By far the most emotionally brutal film on my list, Tyrannosaur is another meticulous screenplay turned acting showcase. Olivia Coleman is a devout woman living with a terrible secret; Pater Mullan is an angry man with a drinking problem who may be her savior nonetheless. Their unlikely bond (see? see?) drives a story about what desperate emotions can cause when easy options don’t exist. Though the film has some awards momentum in Britain, I haven’t seen Coleman’s name on the Oscar predictions lists lately. It’s a shame; her work is remarkable.


4. Another Earth
directed by Mike Cahill
screenplay by Brit Marling & Mike Cahill

Another indie battles its way onto my list, this time ambitiously incorporating a sci-fi element. Some tear in the fabric of space-time (as they say on Star Trek; I’m no scientist) has revealed another version of our own Earth. It looms in the sky, a funhouse mirror. The night of its appearance is the same night that Rhoda Williams (co-writer Brit Marling), newly accepted to MIT, ruins her life and the life of composer John Burroughs (William Mapother) by causing a drunk driving accident that kills his wife and young son. Unrepairable tragedy and unfathomable opportunity now exist together in the lives of these two, this second Earth the symbol of a reality lost that may also represent how to move on. The sheer creativity of this film would have been enough to get it on this list; the wondrous acting and bold final moments propelled it this far towards the top.


3. Young Adult
directed by Jason Reitman
screenplay by Diablo Cody

“A lot of broken bodies in that film” said a friend to me in a text conversation about this second, and brilliant, Reitman/Cody collaboration. That sums it up. This is a film about what it’s like to be unable to climb past a chasm in yourself to continue developing as a person when no one is there anymore to make you do it.
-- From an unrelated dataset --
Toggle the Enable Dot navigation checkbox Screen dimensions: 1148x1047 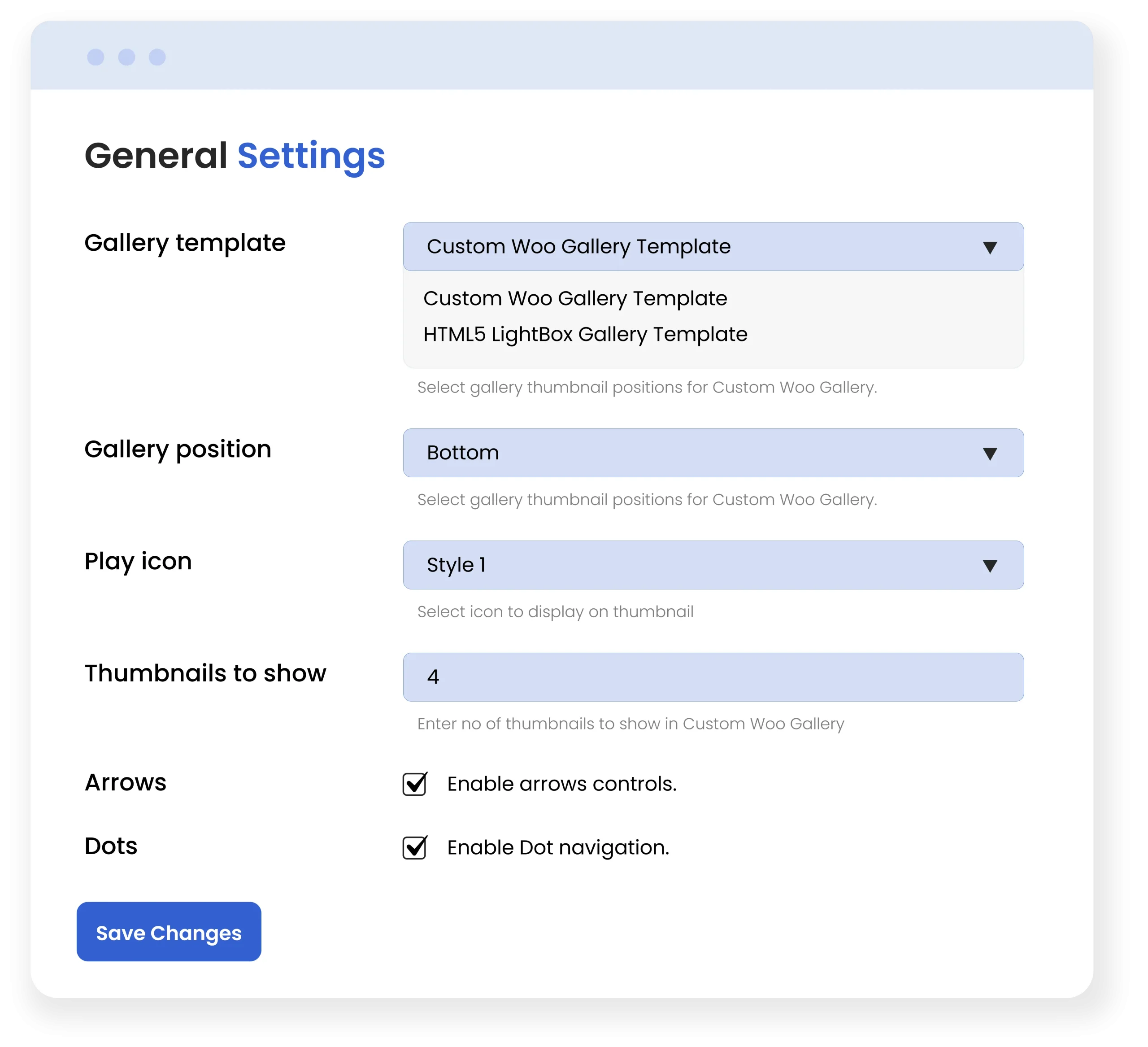click(x=414, y=848)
Charlize Theron floored me as Mavis Gary, a writer of a once-popular young adult series of novels who lives a shallow life and finds herself suddenly consumed by the fact that her married high school boyfriend has just had a baby in their hometown. Others have already said how Mavis is (finally) a female version of the sort of anti-hero so popular amongst male characters the last few years: in her own way, she’s a Tony Soprano, a Tommy Gavin, a Dr. Gregory House. Well, she can also be me on my worst day, me hungover and not wanting to admit that maybe I don’t have more in my life that makes me happy because I just don’t know how to earn it. Theron has a perfect acting friend/foe in Patton Oswalt, who plays an old high school classmate still grappling from an attack that left him seriously injured (ahem, unlikely bond). Cody’s script is fearless, and does some remarkable things in its final moments that still have me thinking. If you are a person who still doesn’t think she’s the real thing as a writer…I really don’t know what to tell you. Except that you’re wrong.